In addition to food and beverage advertisements on YouTube and television, in 2018, Nongnuch conducted a research project on the Facebook fan pages of 30 food brands, each of which had more than a million followers.
"We discovered that instant food brands usually post discounts or buy one get one promotions. The administrators of these fan pages consistently engage with their followers, creating significant interaction. Meanwhile, administrators of pages on Facebook dedicated to sugary products post product photos and use many hashtags. Administrators and followers on Facebook of sugary beverages and instant food often communicate and persuade each other to consume these products," Nongnuch explained.
"In our latest study conducted in 2022, we discovered that when users liked a product, AI would generate content that matched the users' interests and that kind of content or similar would appear on the user's personal Facebook feed. With this technology, advertisements can reach users more directly than in the past."
The draft regulation proposed by the Department of Health includes many measures to prevent young people from being targeted by marketing and advertisements for HFSS products.
Some key provisions of this proposed regulation are as follows:
- Section 3 is aimed at protecting children under the age of 18 from food and beverage marketing that impacts their health.
- Section 14 states that food labels must not employ tactics to attract children, such as using cartoon characters or celebrities.
- Section 17 mandates the control of advertisements on all channels, including television, radio, online platforms and public transportation.
- Section 16 indicates that elementary and secondary schools will take measures to control the sales of unhealthy foods within the premises.
- Section 20 specifies that control measures will include restriction on donations of food and beverages that are high in fat, salt and sugar content in schools.
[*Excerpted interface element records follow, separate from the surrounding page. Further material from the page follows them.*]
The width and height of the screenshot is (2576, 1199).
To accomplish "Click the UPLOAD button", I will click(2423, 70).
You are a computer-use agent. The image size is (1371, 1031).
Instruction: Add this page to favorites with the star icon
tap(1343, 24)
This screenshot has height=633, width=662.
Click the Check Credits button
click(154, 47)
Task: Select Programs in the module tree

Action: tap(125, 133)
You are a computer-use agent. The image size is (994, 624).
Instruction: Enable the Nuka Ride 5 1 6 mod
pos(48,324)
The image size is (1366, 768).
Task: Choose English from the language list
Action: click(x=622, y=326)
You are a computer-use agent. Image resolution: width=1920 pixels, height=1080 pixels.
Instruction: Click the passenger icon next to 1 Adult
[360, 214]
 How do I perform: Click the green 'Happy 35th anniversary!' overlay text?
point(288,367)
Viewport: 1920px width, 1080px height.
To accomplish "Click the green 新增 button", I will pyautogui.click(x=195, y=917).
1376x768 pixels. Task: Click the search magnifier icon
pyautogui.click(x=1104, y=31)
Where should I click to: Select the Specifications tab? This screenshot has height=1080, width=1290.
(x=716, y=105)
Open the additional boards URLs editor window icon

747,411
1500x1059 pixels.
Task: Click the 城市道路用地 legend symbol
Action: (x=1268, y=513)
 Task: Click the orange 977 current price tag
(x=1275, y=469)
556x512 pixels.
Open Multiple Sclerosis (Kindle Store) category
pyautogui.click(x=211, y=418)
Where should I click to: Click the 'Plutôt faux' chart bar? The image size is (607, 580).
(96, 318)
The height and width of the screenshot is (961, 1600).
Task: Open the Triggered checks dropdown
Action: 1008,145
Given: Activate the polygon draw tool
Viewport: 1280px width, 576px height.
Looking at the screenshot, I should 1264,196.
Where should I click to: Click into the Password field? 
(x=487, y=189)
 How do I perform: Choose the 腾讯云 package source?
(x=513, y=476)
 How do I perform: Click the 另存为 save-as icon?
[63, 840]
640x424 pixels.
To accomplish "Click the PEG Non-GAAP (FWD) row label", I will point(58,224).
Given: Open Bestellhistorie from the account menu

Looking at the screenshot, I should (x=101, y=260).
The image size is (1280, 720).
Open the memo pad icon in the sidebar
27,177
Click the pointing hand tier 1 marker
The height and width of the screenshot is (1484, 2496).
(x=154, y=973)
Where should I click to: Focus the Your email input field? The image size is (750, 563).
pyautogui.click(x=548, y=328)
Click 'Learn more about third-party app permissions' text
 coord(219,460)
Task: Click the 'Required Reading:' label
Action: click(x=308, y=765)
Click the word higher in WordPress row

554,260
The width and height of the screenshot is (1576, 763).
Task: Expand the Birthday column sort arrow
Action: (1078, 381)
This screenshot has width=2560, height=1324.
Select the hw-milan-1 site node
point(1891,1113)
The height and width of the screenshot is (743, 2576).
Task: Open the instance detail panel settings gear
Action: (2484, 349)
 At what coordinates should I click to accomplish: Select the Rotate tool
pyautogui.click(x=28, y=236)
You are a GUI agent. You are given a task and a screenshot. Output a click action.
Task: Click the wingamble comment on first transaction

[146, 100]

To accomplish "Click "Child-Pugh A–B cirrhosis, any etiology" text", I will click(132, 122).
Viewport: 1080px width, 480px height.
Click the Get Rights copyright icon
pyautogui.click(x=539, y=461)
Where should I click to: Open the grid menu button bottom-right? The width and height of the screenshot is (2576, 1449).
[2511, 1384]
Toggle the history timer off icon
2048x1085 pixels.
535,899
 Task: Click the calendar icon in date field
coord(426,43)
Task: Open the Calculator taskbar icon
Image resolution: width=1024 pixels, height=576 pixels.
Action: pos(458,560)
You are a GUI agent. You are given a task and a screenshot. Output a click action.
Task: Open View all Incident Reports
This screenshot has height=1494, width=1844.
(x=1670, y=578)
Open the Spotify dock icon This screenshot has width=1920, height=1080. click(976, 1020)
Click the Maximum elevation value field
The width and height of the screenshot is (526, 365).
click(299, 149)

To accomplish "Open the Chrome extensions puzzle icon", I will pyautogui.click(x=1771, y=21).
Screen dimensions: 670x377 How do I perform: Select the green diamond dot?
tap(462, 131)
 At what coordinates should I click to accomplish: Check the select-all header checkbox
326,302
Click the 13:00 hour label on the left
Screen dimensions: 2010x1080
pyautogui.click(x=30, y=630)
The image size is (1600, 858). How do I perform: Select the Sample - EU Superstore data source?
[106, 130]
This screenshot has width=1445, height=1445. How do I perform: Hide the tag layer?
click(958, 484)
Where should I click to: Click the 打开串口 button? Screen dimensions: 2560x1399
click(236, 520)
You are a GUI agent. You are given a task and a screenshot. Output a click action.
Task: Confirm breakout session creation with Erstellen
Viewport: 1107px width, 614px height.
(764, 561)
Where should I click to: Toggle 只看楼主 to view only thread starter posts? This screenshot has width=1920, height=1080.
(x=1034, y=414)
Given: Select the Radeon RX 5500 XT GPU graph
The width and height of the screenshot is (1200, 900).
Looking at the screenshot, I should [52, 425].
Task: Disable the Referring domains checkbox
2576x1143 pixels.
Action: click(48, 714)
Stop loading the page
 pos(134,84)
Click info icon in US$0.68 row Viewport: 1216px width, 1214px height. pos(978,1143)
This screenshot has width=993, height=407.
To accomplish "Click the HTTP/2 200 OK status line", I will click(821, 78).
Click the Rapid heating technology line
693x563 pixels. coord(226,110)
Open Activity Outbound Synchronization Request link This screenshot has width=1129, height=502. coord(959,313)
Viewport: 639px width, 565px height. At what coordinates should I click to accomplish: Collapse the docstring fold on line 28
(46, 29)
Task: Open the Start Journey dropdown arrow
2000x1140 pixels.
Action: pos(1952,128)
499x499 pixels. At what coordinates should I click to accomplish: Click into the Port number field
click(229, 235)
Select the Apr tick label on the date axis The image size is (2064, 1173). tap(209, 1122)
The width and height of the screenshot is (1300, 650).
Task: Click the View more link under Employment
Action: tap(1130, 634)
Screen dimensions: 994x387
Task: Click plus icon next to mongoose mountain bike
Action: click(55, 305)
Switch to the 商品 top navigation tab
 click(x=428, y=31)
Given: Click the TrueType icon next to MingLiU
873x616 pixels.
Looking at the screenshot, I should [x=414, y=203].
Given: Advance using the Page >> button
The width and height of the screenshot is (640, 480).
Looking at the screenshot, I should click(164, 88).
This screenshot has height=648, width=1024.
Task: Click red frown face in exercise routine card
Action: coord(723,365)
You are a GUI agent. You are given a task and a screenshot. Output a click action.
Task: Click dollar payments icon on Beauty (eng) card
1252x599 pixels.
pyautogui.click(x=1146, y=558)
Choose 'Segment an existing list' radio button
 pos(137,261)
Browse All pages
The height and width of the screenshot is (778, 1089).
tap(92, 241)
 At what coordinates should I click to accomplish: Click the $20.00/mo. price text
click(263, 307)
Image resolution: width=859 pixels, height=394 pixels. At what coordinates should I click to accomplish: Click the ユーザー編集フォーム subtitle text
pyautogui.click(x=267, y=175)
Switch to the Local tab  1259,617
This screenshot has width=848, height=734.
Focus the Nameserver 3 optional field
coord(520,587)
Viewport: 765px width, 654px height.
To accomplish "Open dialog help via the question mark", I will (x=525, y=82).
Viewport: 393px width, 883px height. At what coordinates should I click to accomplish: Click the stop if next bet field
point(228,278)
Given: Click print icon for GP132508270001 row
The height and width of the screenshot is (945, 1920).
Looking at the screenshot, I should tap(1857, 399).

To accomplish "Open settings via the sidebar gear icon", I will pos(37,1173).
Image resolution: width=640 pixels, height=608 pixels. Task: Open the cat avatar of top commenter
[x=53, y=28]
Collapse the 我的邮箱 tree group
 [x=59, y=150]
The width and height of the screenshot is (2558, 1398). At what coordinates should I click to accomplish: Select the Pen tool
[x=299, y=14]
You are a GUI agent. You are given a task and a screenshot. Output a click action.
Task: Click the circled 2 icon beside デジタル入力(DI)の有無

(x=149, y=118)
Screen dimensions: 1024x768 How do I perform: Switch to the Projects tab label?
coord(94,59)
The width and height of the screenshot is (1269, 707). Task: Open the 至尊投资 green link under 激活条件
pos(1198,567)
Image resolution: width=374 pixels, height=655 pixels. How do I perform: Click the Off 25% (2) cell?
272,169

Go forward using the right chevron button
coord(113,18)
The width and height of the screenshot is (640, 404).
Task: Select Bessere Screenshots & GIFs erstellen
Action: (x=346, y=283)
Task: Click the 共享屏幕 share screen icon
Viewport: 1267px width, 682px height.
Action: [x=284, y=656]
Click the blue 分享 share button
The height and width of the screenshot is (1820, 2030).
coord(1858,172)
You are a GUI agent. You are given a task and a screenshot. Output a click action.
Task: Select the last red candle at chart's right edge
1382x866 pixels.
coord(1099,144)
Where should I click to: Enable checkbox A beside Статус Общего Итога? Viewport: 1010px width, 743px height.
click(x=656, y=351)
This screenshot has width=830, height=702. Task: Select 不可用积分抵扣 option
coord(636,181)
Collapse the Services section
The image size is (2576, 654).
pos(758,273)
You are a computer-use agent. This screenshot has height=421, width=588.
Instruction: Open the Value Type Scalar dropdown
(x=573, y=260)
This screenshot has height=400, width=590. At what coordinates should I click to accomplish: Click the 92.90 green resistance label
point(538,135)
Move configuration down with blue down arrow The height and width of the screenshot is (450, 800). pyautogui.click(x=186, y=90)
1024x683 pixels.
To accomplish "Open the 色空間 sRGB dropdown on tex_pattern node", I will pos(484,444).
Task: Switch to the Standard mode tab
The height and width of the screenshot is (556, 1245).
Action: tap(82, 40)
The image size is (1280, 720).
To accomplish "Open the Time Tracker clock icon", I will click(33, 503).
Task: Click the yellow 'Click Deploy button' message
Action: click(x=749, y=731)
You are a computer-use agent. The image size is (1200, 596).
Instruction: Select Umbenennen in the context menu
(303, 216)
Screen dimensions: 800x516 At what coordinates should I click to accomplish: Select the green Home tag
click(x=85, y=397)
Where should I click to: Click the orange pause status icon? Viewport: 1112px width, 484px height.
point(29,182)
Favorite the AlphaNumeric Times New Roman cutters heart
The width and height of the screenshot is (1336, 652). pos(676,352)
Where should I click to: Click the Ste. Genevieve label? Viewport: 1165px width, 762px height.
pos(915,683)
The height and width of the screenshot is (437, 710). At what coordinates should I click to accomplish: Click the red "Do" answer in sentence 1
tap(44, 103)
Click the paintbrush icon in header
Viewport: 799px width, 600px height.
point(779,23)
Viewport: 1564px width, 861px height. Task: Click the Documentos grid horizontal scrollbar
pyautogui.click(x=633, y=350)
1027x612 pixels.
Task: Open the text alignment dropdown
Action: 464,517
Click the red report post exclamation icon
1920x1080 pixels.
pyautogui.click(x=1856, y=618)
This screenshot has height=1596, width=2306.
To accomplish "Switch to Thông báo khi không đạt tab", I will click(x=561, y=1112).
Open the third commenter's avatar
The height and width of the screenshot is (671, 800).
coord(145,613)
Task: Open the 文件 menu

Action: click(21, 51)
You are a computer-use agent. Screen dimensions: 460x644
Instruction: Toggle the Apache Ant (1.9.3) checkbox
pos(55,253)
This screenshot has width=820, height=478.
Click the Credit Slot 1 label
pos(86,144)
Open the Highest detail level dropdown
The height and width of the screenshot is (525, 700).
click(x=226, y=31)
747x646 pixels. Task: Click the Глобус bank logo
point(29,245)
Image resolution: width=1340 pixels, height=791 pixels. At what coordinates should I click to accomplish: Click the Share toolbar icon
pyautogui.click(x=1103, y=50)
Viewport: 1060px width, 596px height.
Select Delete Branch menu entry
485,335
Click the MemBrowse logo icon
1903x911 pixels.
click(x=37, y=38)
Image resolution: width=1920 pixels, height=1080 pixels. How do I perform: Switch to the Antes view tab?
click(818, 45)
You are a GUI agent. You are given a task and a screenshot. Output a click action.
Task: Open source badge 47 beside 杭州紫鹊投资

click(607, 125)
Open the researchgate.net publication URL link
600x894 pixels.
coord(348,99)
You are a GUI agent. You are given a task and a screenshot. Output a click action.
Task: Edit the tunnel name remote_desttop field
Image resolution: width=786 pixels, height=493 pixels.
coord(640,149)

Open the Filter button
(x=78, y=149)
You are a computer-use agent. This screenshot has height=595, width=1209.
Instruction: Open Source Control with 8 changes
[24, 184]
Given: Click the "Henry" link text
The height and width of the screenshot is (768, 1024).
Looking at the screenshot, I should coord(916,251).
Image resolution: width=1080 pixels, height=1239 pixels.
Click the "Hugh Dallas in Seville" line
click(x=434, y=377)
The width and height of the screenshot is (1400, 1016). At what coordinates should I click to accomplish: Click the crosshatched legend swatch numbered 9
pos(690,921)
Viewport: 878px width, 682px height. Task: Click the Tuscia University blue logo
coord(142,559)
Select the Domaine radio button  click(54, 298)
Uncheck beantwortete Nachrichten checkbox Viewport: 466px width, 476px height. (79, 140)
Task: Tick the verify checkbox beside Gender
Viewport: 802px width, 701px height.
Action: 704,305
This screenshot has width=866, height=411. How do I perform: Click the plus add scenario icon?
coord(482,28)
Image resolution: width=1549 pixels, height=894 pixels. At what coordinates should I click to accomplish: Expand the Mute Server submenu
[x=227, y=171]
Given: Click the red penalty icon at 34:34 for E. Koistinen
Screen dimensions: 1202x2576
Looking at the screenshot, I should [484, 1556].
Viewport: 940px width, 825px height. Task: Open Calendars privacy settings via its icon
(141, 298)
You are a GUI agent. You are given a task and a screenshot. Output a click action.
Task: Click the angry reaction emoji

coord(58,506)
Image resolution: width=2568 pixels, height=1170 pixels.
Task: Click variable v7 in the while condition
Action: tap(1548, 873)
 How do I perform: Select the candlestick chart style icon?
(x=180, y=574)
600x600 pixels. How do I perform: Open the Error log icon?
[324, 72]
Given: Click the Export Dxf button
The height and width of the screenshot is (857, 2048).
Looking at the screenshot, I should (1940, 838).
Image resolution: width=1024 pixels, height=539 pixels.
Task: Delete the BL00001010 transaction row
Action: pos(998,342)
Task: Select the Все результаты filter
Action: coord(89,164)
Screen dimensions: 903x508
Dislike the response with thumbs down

The regulation of advertisements for unhealthy food and beverages has been implemented in many countries.
"In Quebec, Canada, advertisements for high fat, high salt and high sugar food and beverages are banned on all media channels. The UK prohibits unhealthy food and beverage advertisements on traditional media, the internet, game devices and cinemas. Peru, Turkey, South Korea and Singapore prohibit high fat, high sugar and high salt advertisements on TV and radio stations. South Korea, Hungary and Brazil also prohibit the sale of high fat, high sugar and high salt food in schools," said Nongnuch.
"After these laws were implemented, households with children in the UK decreased their expenditures on high fat, high sugar and high salt foods food by £14.90 [656 baht] and expenditures on sugary beverages decreased by £5.60 per quarter. In South Korea, a research project in 2009 stated that 1,296 advertisements for high fat, high salt and high sugar were broadcast on TV. In 2010, the TV advertisements for these unhealthy foods decreased to only 243. However, unhealthy food advertisements shifted to online platforms."
In May 2023, Thailand's Department of Health organised a public hearing to listen to people from civil society organisations, government agencies and the food and beverage industries and received positive responses.
It will take some time before any law banning unhealthy food and beverages is officially launched. In the meantime, Nongnuch suggested that the Ministry of Public Health and the Office of the Basic Education Commission should encourage schools to prohibit the sale of snacks and sugary beverages on their premises.
"Aside from parents, communities should take responsibility for children's well-being. Schools should ban the sale of unhealthy food. However, when children are outside of school, they still can purchase unhealthy food and beverages. Thailand may consider a regulation similar to South Korea's which prohibits shops within 300m of schools from selling unhealthy food and drinks to young people."